*** Opening of DATA IN THIS EXERCISE ***

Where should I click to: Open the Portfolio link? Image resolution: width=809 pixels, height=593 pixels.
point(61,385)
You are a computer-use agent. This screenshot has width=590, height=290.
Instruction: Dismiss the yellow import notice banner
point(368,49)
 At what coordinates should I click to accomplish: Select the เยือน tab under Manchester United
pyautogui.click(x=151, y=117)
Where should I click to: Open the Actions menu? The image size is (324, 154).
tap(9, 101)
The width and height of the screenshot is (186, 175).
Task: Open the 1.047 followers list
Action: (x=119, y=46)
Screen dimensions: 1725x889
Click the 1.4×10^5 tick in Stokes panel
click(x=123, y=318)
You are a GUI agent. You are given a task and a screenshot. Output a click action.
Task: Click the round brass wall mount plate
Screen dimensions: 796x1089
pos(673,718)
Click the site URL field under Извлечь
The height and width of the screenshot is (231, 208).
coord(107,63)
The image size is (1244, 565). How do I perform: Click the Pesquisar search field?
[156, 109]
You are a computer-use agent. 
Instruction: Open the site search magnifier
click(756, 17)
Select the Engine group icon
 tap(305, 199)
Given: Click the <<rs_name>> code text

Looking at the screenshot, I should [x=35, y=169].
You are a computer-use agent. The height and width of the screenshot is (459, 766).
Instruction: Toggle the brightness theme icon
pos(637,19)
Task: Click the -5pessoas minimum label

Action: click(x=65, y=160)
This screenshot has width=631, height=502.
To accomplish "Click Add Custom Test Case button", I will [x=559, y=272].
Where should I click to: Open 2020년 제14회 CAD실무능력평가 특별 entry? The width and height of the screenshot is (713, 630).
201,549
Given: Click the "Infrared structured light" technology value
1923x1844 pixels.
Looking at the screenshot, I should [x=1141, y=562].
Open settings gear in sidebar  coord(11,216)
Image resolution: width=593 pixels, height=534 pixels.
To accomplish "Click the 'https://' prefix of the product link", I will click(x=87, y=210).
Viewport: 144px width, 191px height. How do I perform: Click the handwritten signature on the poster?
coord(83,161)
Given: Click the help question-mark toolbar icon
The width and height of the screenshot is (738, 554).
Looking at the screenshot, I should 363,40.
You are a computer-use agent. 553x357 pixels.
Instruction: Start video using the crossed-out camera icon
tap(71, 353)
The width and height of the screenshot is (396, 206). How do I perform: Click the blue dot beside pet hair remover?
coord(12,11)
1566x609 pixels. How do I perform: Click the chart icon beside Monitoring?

*** Close of DATA IN THIS EXERCISE ***

(THE TASK) Copy out each record, keeping every word as it is.

(FINISHED TASK)
Where should I click to: Open the Portfolio link? Image resolution: width=809 pixels, height=593 pixels.
point(61,385)
You are a computer-use agent. This screenshot has width=590, height=290.
Instruction: Dismiss the yellow import notice banner
point(368,49)
 At what coordinates should I click to accomplish: Select the เยือน tab under Manchester United
pyautogui.click(x=151, y=117)
Where should I click to: Open the Actions menu? The image size is (324, 154).
tap(9, 101)
The width and height of the screenshot is (186, 175).
Task: Open the 1.047 followers list
Action: (x=119, y=46)
Screen dimensions: 1725x889
Click the 1.4×10^5 tick in Stokes panel
click(x=123, y=318)
You are a GUI agent. You are given a task and a screenshot. Output a click action.
Task: Click the round brass wall mount plate
Screen dimensions: 796x1089
pos(673,718)
Click the site URL field under Извлечь
The height and width of the screenshot is (231, 208).
coord(107,63)
The image size is (1244, 565). How do I perform: Click the Pesquisar search field?
[156, 109]
You are a computer-use agent. 
Instruction: Open the site search magnifier
click(756, 17)
Select the Engine group icon
 tap(305, 199)
Given: Click the <<rs_name>> code text

Looking at the screenshot, I should [x=35, y=169].
You are a computer-use agent. The height and width of the screenshot is (459, 766).
Instruction: Toggle the brightness theme icon
pos(637,19)
Task: Click the -5pessoas minimum label

Action: click(x=65, y=160)
This screenshot has width=631, height=502.
To accomplish "Click Add Custom Test Case button", I will [x=559, y=272].
Where should I click to: Open 2020년 제14회 CAD실무능력평가 특별 entry? The width and height of the screenshot is (713, 630).
201,549
Given: Click the "Infrared structured light" technology value
1923x1844 pixels.
Looking at the screenshot, I should [x=1141, y=562].
Open settings gear in sidebar  coord(11,216)
Image resolution: width=593 pixels, height=534 pixels.
To accomplish "Click the 'https://' prefix of the product link", I will click(x=87, y=210).
Viewport: 144px width, 191px height. How do I perform: Click the handwritten signature on the poster?
coord(83,161)
Given: Click the help question-mark toolbar icon
The width and height of the screenshot is (738, 554).
Looking at the screenshot, I should 363,40.
You are a computer-use agent. 553x357 pixels.
Instruction: Start video using the crossed-out camera icon
tap(71, 353)
The width and height of the screenshot is (396, 206). How do I perform: Click the blue dot beside pet hair remover?
coord(12,11)
1566x609 pixels. How do I perform: Click the chart icon beside Monitoring?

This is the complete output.